[Text and item location lines]
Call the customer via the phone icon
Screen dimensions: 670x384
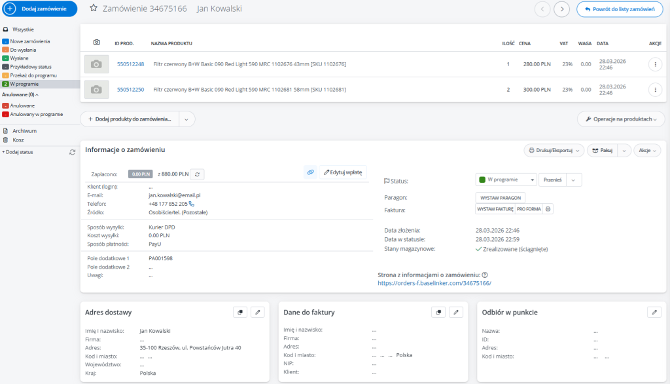point(192,204)
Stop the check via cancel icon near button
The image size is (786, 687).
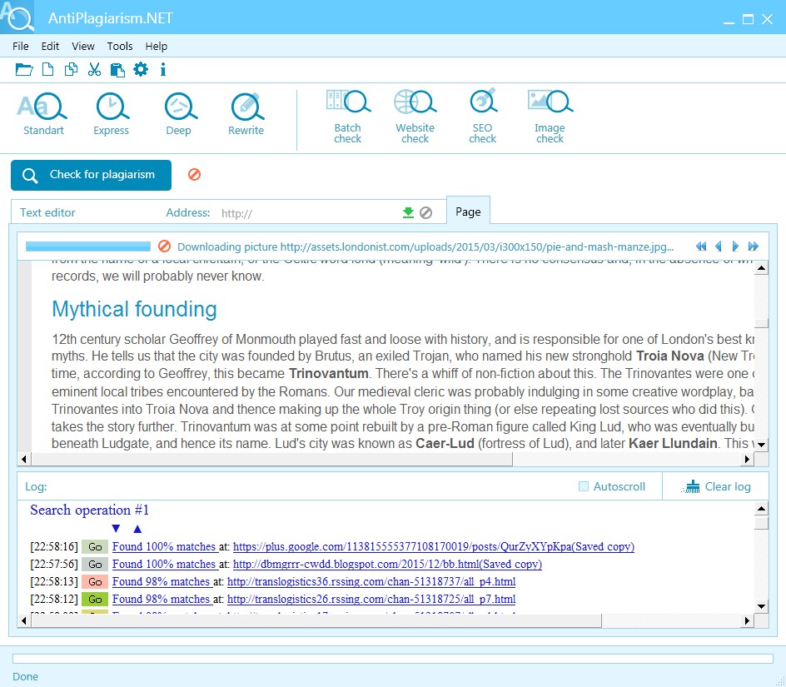[194, 175]
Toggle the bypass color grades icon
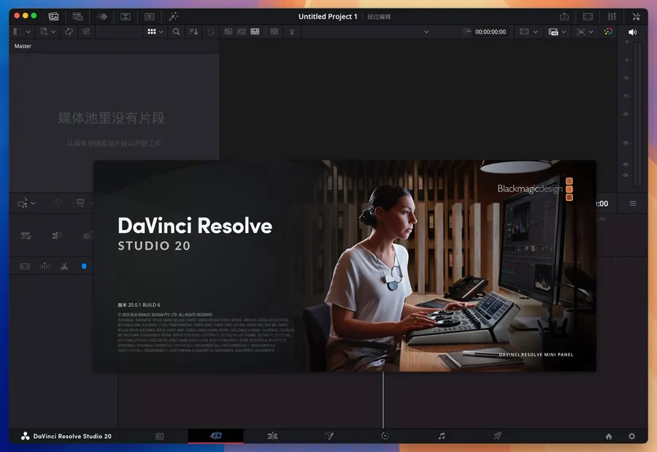Image resolution: width=657 pixels, height=452 pixels. [608, 32]
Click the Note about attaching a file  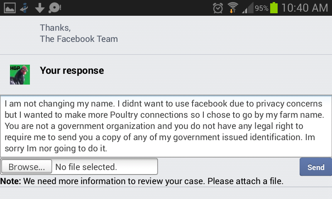tap(142, 181)
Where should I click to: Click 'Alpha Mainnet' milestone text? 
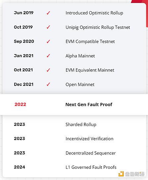coord(80,56)
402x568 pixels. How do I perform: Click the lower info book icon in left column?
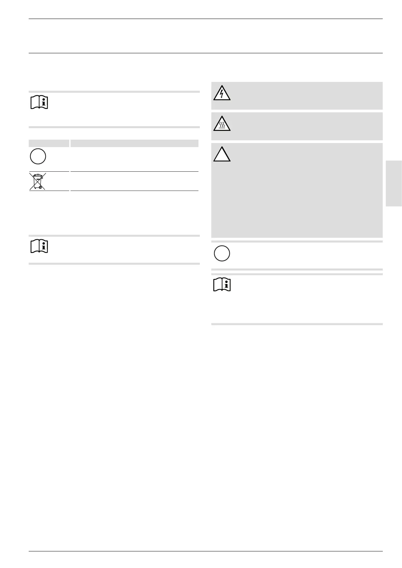tap(39, 247)
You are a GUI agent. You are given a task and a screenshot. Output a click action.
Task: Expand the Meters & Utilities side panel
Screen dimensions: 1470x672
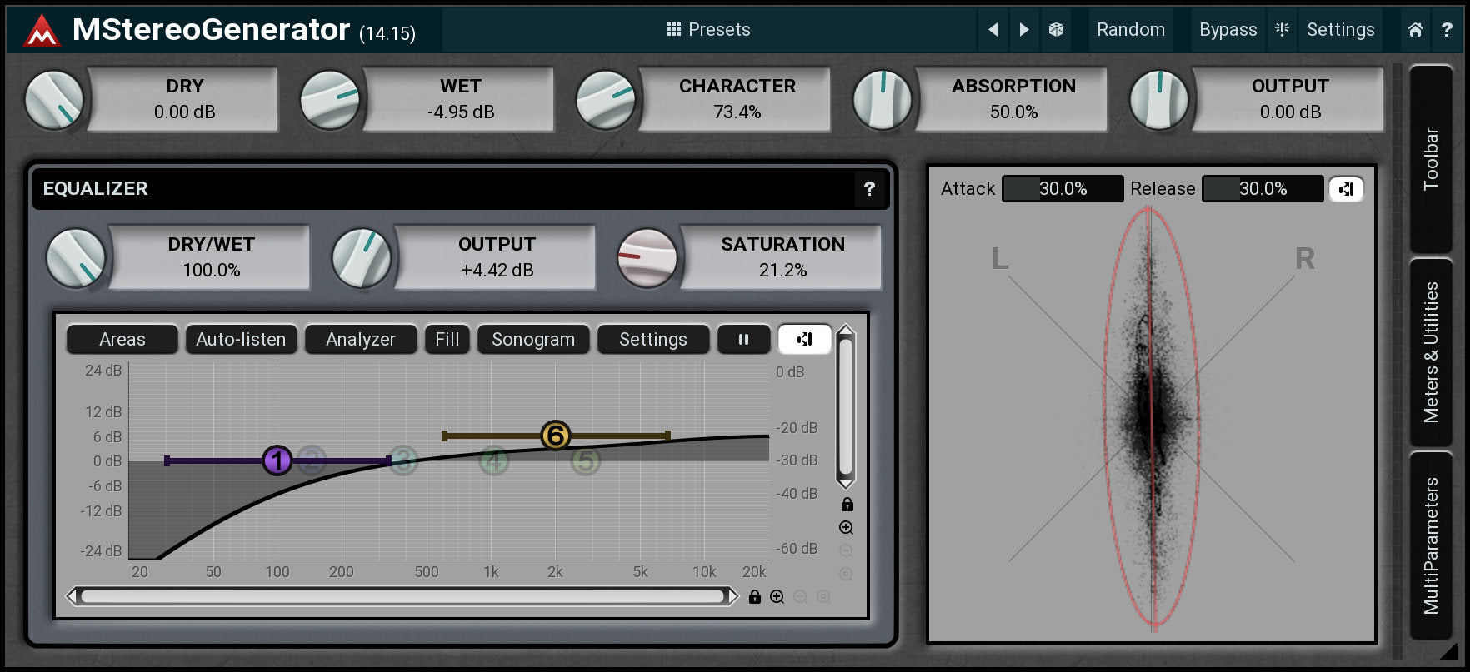pyautogui.click(x=1431, y=352)
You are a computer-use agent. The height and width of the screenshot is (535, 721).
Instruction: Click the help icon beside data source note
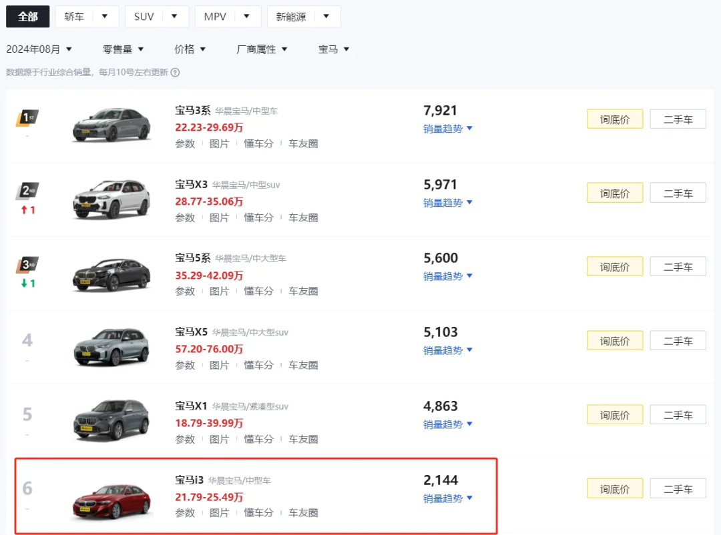[176, 73]
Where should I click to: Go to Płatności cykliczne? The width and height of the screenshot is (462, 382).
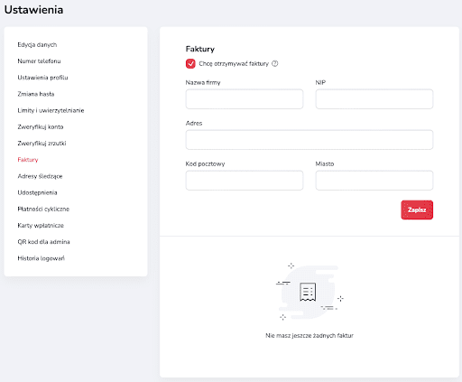(43, 209)
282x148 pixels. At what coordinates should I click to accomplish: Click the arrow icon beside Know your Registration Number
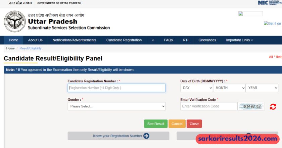click(x=146, y=136)
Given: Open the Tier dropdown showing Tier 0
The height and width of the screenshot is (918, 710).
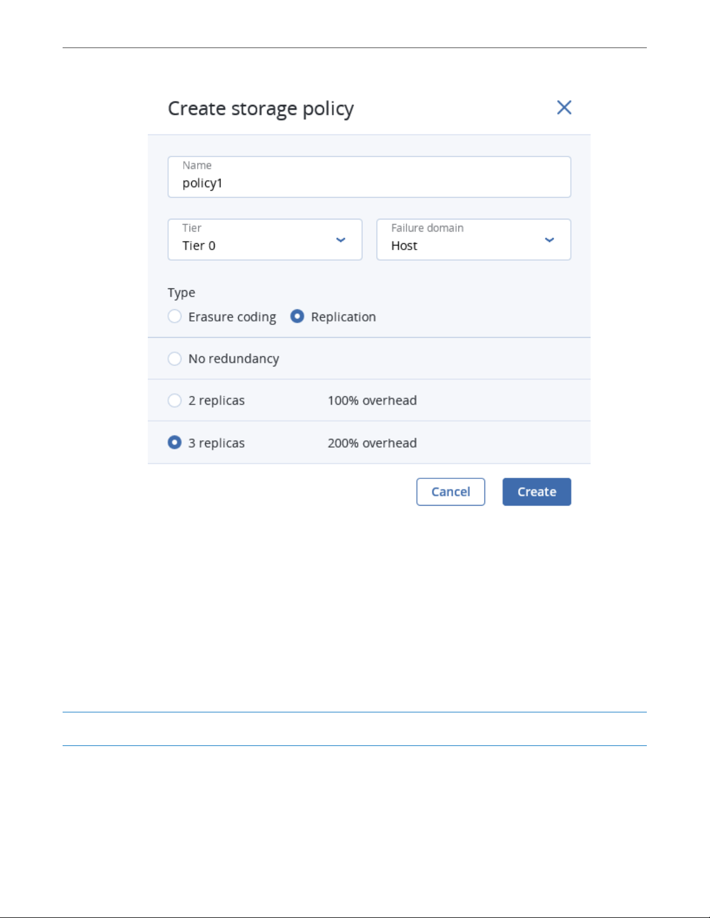Looking at the screenshot, I should pos(265,239).
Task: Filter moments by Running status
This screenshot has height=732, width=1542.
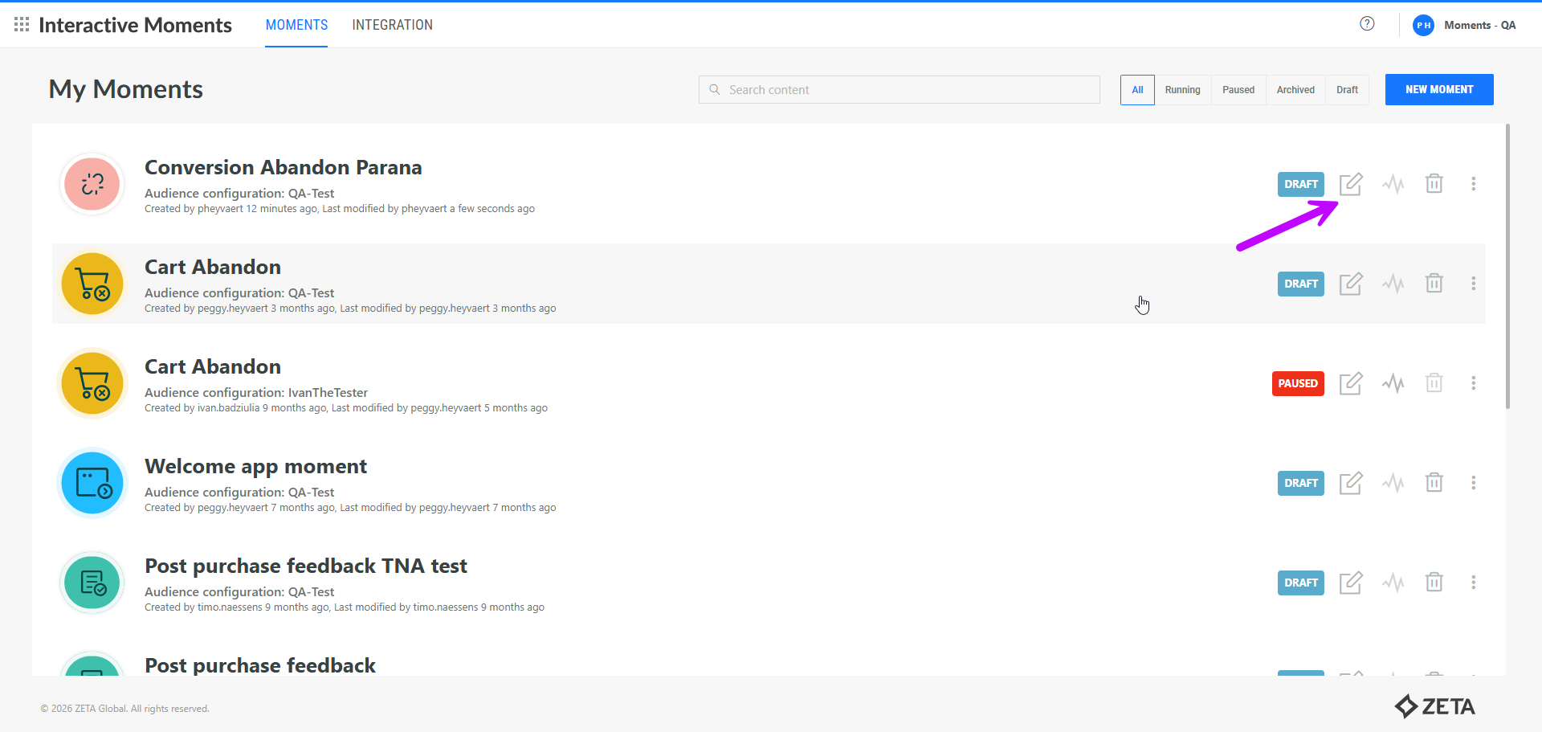Action: tap(1182, 90)
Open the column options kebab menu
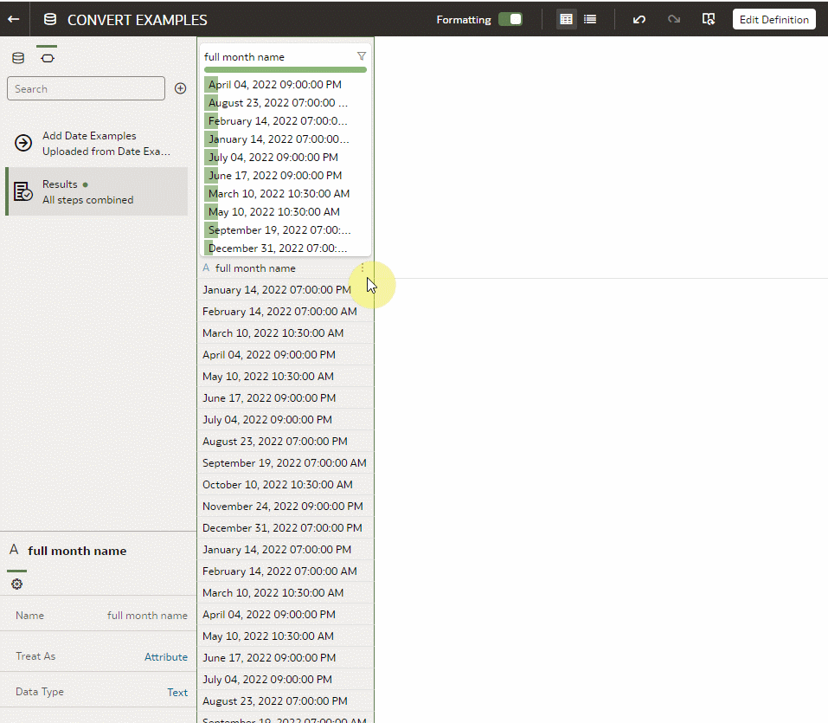 coord(362,268)
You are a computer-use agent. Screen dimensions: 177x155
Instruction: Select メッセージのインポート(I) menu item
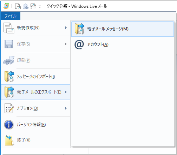pos(36,76)
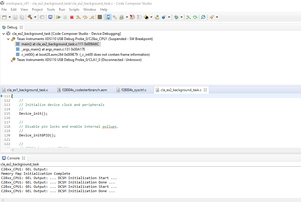Toggle the Skip All Breakpoints icon

point(203,17)
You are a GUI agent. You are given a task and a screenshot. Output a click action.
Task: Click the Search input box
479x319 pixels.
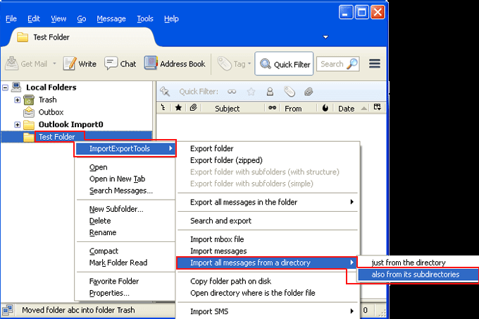pos(332,64)
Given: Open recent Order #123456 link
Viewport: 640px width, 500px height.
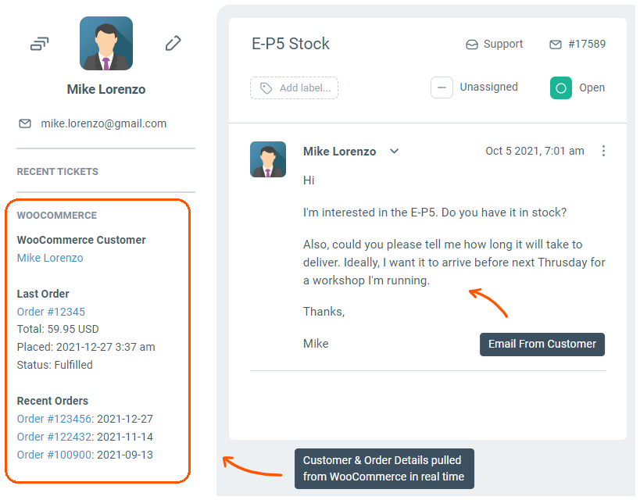Looking at the screenshot, I should 54,419.
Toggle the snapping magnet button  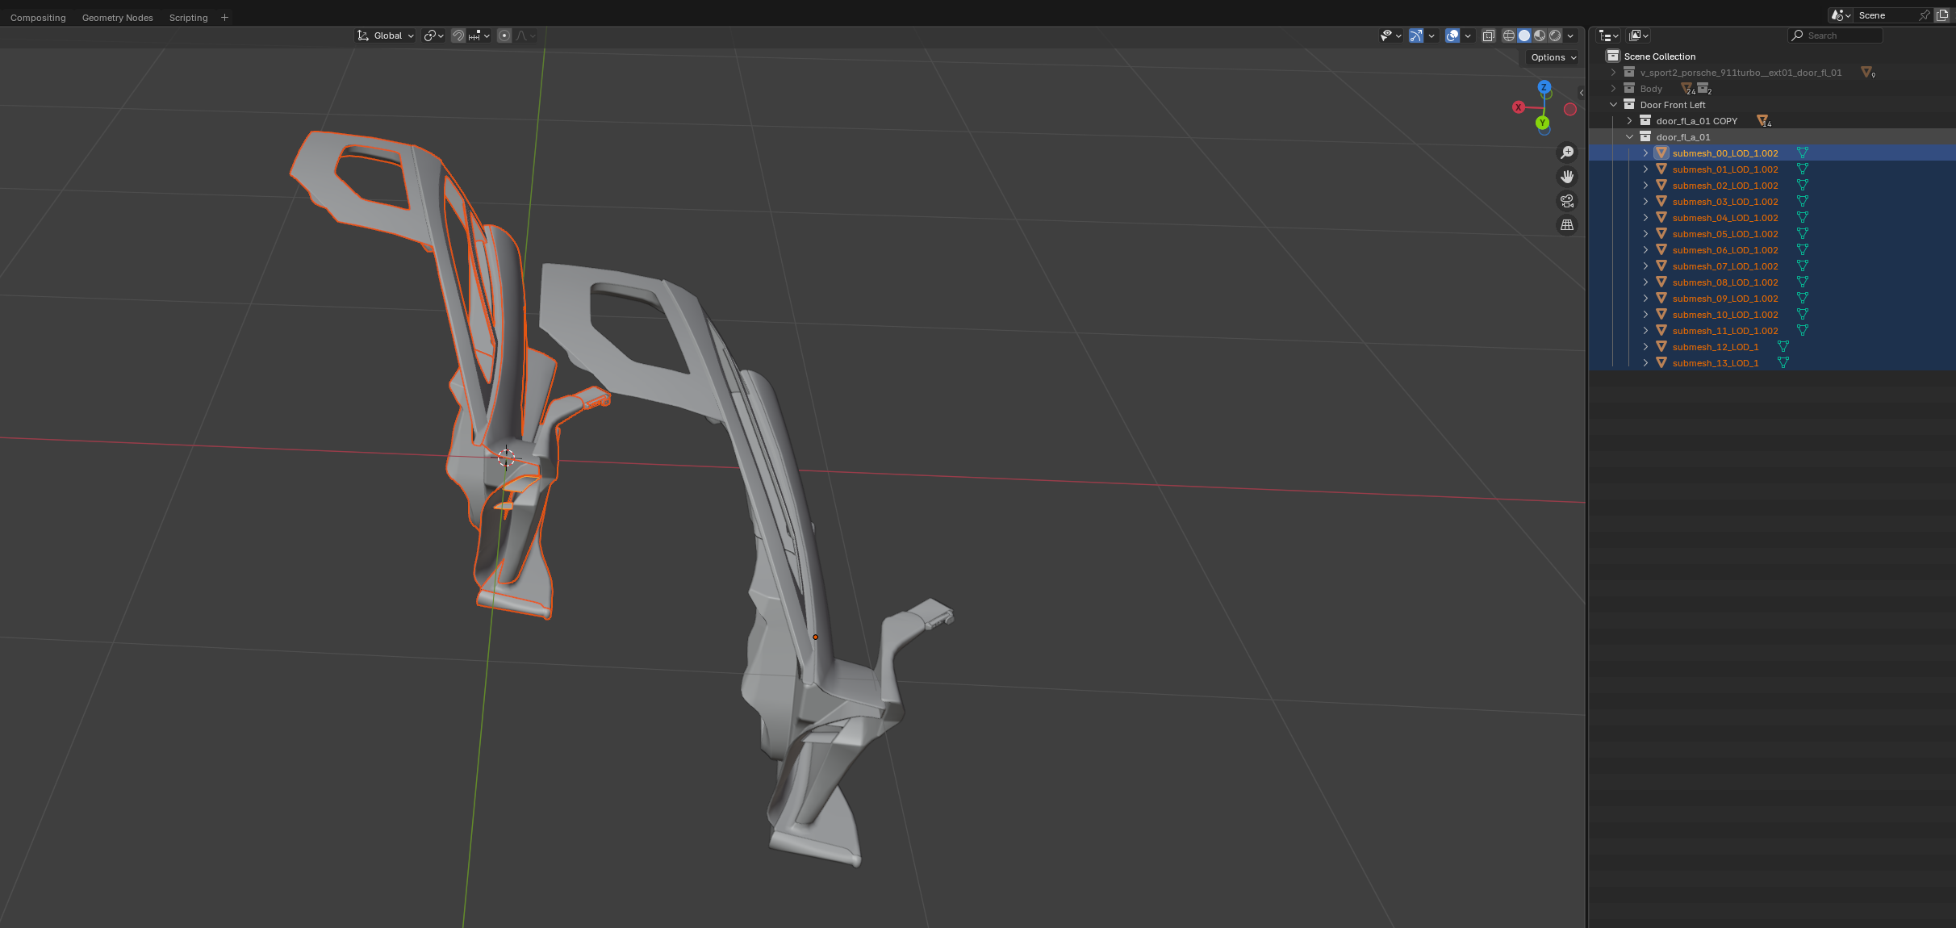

> **JOB**
Express the lines starting at the one that contains "You are a computer-use agent. Screen" and ending at the last line as a Markdown table with the columns Row and Line. Leave out blank lines and the pictures.

> **CORRECT ANSWER**
| Row | Line |
|---|---|
| 1 | You are a computer-use agent. Screen dimensions: 177x155 |
| 2 | Instruction: Select メッセージのインポート(I) menu item |
| 3 | pos(36,76) |
| 4 | Toggle the Skip All Breakpoints icon |
| 5 | point(203,17) |
| 6 | You are a GUI agent. You are given a task and a screenshot. Output a click action. |
| 7 | Task: Click the Search input box |
| 8 | 479x319 pixels. |
| 9 | pos(332,64) |
| 10 | Given: Open recent Order #123456 link |
| 11 | Viewport: 640px width, 500px height. |
| 12 | Looking at the screenshot, I should 54,419. |
| 13 | Toggle the snapping magnet button   |